Plaider pour la mer de Corail
En Nouvelle-Calédonie, Aline Schaffar pilote le programme Pew Bertarelli Ocean Legacy.
Nous sommes une toute petite équipe, mais nous travaillons aux côtés des décideurs pour améliorer la protection de nos océans
explique-t-elle. Son terrain de bataille : le parc naturel de la mer de Corail, immense aire marine située hors du lagon, qui reste encore mal connue du grand public.
Le travail est autant politique que pédagogique.

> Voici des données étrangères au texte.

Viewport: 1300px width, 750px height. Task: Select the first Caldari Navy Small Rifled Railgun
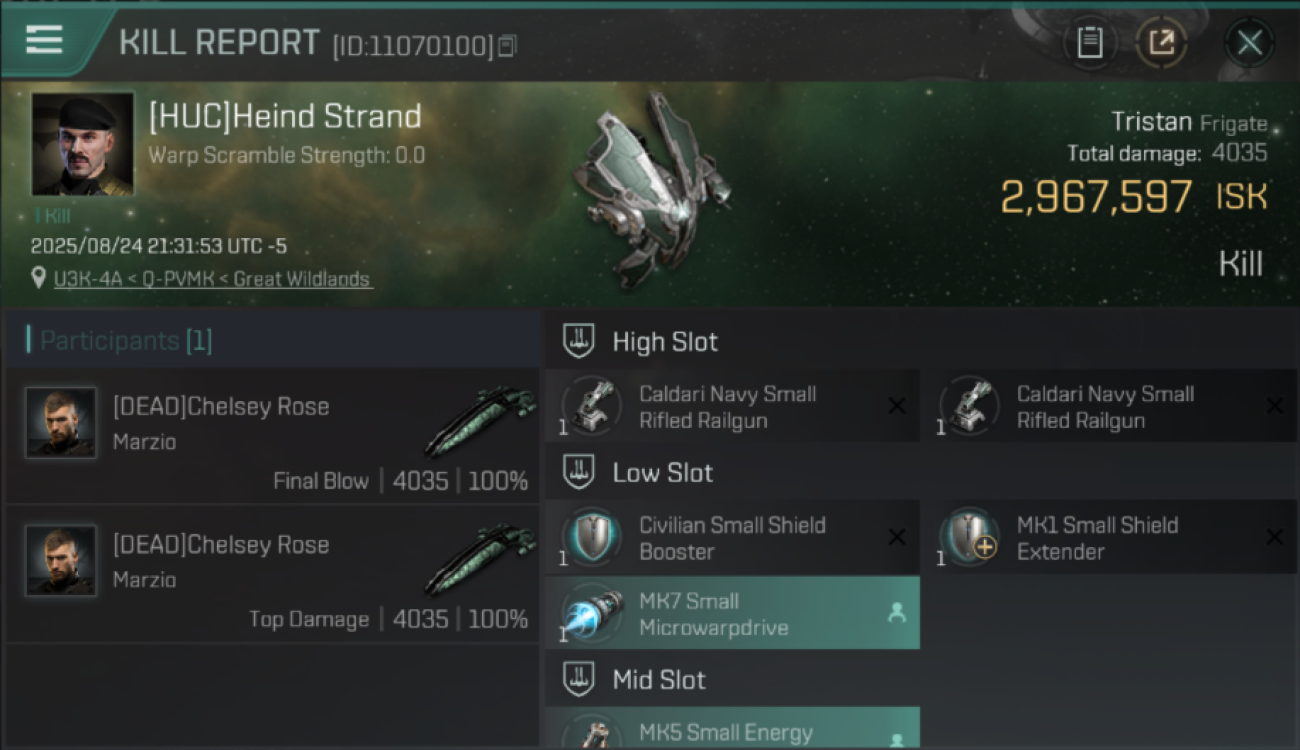(x=732, y=406)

Nous apportons notre expertise scientifique au comité consultatif du parc, tout en sensibilisant la population
précise-t-elle. Films documentaires, débats publics, interventions auprès des écoles : les outils se multiplient pour rendre ce parc visible et légitime.
Quand il a été créé il y a 11 ans, personne n’en avait entendu parler. Aujourd’hui, la majorité des Calédoniens savent ce qu’il représente
constate-t-elle.
Des projets pour impliquer le public
Au-delà du plaidoyer, la chercheuse s’emploie à créer des formats concrets pour rapprocher la science des citoyens. Avec les Doc’Océans, organisés au CinéCity, elle a choisi de projeter des films suivis de débats avec des experts.
Montrer, expliquer, puis dialoguer : c’est essentiel pour que la société s’approprie ces enjeux
insiste-t-elle.
Autre initiative : les Master Océans, des « masterclass » destinées aux acteurs de la mer de Corail. L’objectif ? Partager les résultats de quatre grandes études scientifiques menées l’an dernier et fournir des outils d’aide à la décision pour la gestion future du parc.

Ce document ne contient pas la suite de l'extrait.